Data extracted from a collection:
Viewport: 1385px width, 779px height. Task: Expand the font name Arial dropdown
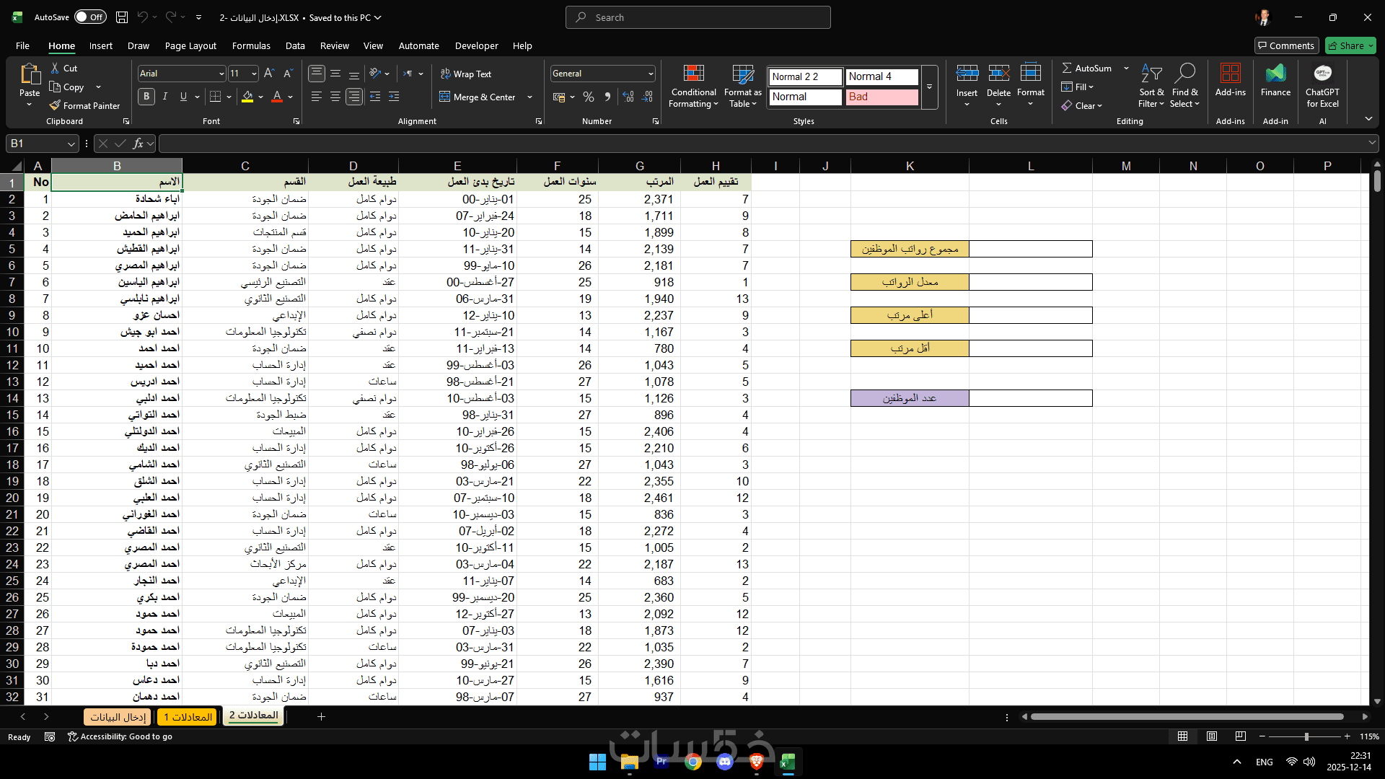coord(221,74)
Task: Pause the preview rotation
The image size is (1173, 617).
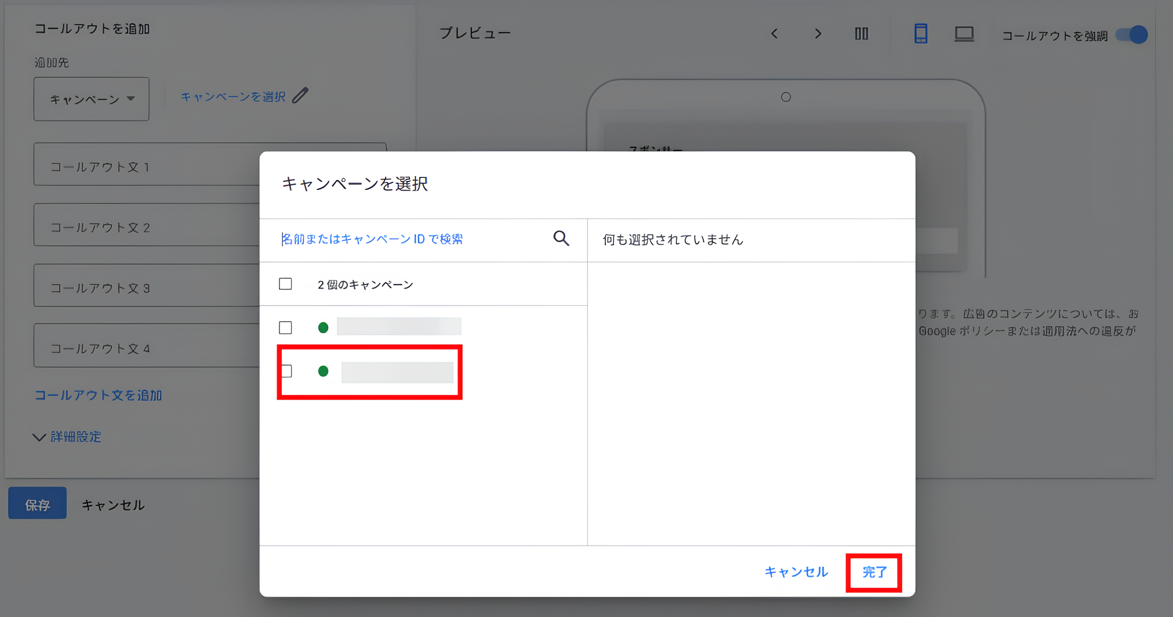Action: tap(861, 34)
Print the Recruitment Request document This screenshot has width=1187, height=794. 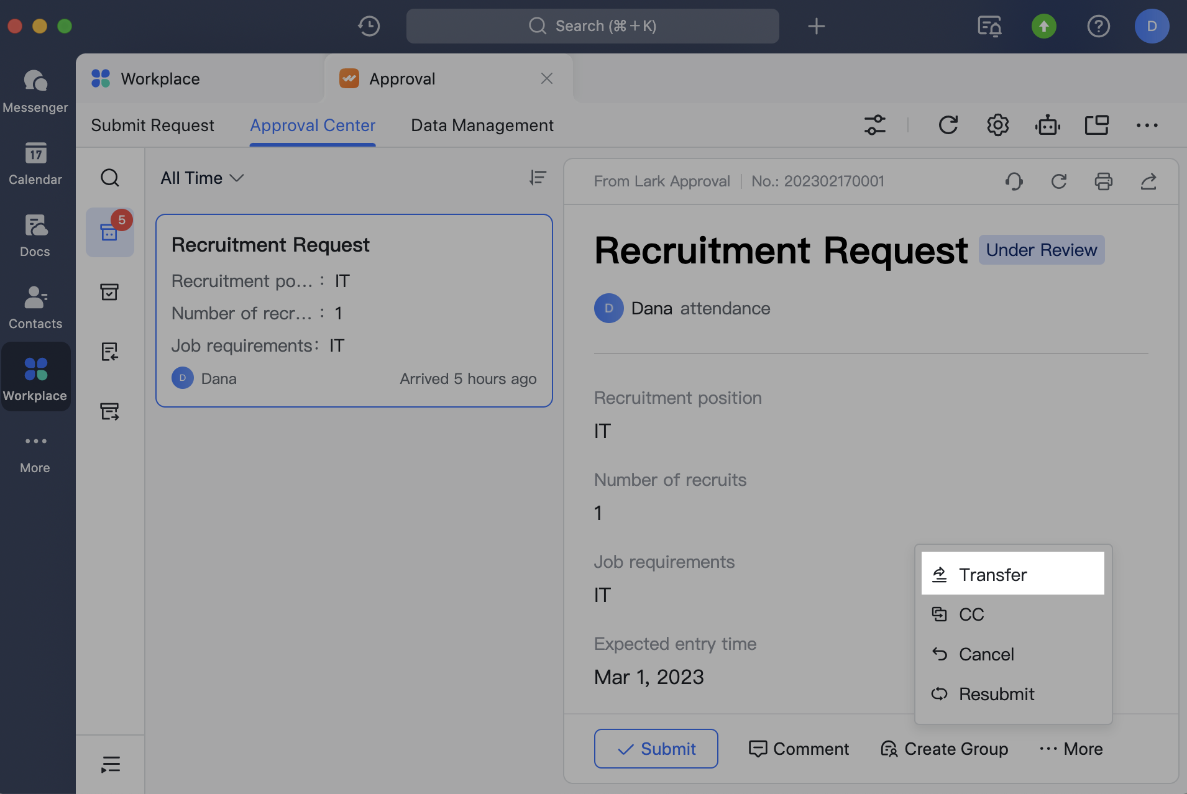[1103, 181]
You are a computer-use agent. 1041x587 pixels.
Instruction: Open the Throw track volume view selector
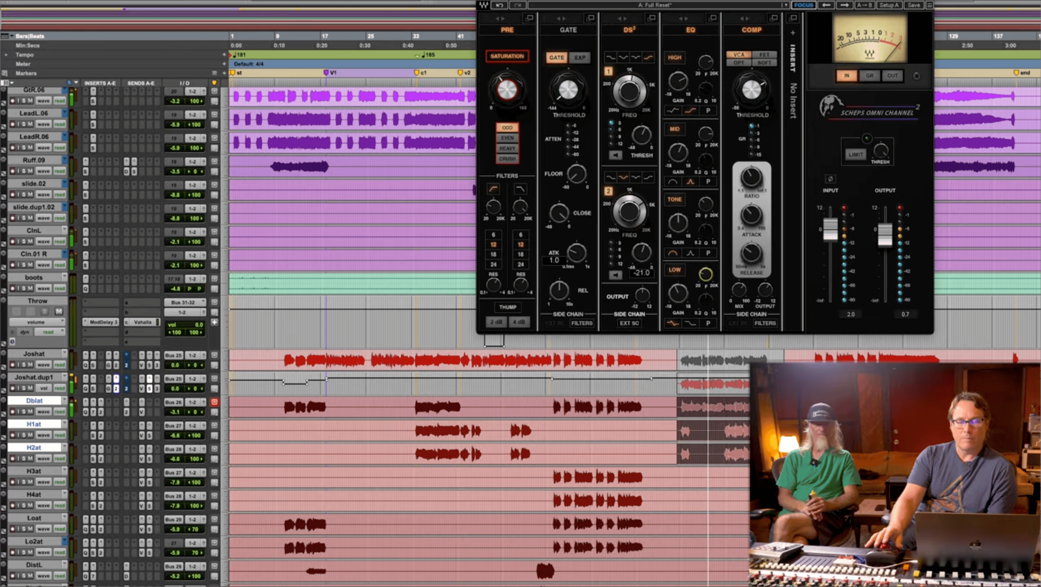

## Exercise aim
Starting at the line containing "You are a computer-use", output every remaining line of the records above exactly, the last one included. Nothing else belongs in the output, and no pictures either.

## Worked solution
You are a computer-use agent. 1041x587 pixels.
Instruction: Open the Throw track volume view selector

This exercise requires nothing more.